One solution would be to use MX domain name for grouping but this would require resolving DNS at queue time which currently is not done. At first glance it seems that replacing delivery.domain
in this line with MX hostname (probably using the one with highest priority sorted alphabetically) maybe fixes it.
DNS MX resolving can take a lot of time, this is why it is currently not done in queue time and instead kept as one of the last steps. Normally DNS queries are very fast but occasionally something hangs and it can take a lot of time or temporarily fail.
Sure, this isn't easy. And DNS resolving at queueing doesn't sounds reasonable for me. As you said, it can be slow.
I've implemented a quick idea yesterday: https://github.com/jpbede/zone-mta/commit/21845964631a8fb2f8b38bbb191d98772482db81
What do you think about something like that ?
It uses the connectHook
of mx-connect. It writes a incrementing/decrementing lock to redis if a MX record is used.
Redis based locks can be difficult to handle. You want to avoid keeping counters in Redis forever (decresing value to 0 does not clear it). Also you have the risk that if ZoneMTA is restarted then you end up in a state where counters in Redis indicate that you can not make any new connections while in reality you have 0 connections against target host. Even if the counter expires automatically you are going to have an artificial delay while messages are queued but not delivered. That's why the current locking counters are kept in the master process - restarting service restarts all counters for the current instance. The same happens when a single connection dies and is restarted by the master - all the counters allocated by that process should be cleared.

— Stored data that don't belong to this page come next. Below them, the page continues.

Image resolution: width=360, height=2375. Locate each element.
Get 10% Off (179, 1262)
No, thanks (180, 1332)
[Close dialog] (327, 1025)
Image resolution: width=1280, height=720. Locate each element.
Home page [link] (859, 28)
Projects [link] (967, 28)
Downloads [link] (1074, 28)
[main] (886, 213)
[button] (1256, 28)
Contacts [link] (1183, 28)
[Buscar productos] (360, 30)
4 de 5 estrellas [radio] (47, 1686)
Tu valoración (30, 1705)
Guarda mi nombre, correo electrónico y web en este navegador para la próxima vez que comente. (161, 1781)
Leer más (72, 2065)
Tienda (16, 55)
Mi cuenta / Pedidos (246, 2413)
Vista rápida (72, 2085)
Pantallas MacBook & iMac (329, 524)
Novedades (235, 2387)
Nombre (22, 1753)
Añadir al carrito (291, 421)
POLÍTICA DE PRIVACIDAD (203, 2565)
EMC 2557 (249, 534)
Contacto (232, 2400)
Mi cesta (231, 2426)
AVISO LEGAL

I think it would be easier to implement such MX counters also in the master process and not in Redis. This way you could more easily keep a separate counters object for each child process and when isFree
is called then sum the counter value for the same domain from each child process counter. When child process dies then the counter object can be cleared as well. If master is restarted then all counters are cleared.
You can send a remote request from child process to master process like this and then process and respond like this. Counter handling (in master process) would look something like this.
This sounds reasonable. I'm going to implement it and test it.
I've implemented it now https://github.com/jpbede/zone-mta/commit/bddd0a07057ec8c1a5dbc7b9240ca66bcfc62c21
But i'm currently not happy with the config option, should we use the maxConnections
of the domain config ?
Look good now 👍 And sure, config may be problematic though. For example you probably do not want to have the same limit both for Gmail and for some small host.
What do you think about a config option like this https://github.com/jpbede/zone-mta/commit/cf904c880aa62fde6b0757c5980605a81df69b0f ?
Seems great 👍
Great. I'm currently testing it in our cluster
Any updates here guys ? How is it looking ? Can we merge this live ? Would be really usefull.
Ehm ... sorry for not keeping this issue up to date..
Currently i faced issues with connection handling with this feature on our prod. cluster. They not closed correctly.
I'm working on a solution for this.
Updates here ? Would love to see this through.
Unfortunately i didn't have time to take a closer look at it. Hopefully i've sometime in the next days to dig into it deeper.
@jpbede any progress here ? do you need help ?
This feature would also very helpful for us. Any news about it?
@jpbede just sent you a sponsor boost to help you work this out :)
@dazoot Oh, thank you so much :)
I will definitely take another look at this.... I'm so sorry this went untouched for so long.
@andris9 do we need a way to limit the connections per MX ?
Currently i have the issue that, for e.g. Microsoft, has serval domains on one MX. When sending to them with a connection limit set for the domain, we are running into their connection limit. One example:
Max. 5 connections to outlook.com Max. 5 connections to outlook.de Those domains are sharing the same MX.
If microsoft now has a connection limit of 5 per MX, we've reached it.
So i've implemented a feature to limit the connections per MX. When this limit is reached ZoneMTA is trying the next MX.
Is this something we need ? Or do you have a other solution for this issue ?
Sure, we can use a dedicated Sending Zone but therefor i need to know all of their domains.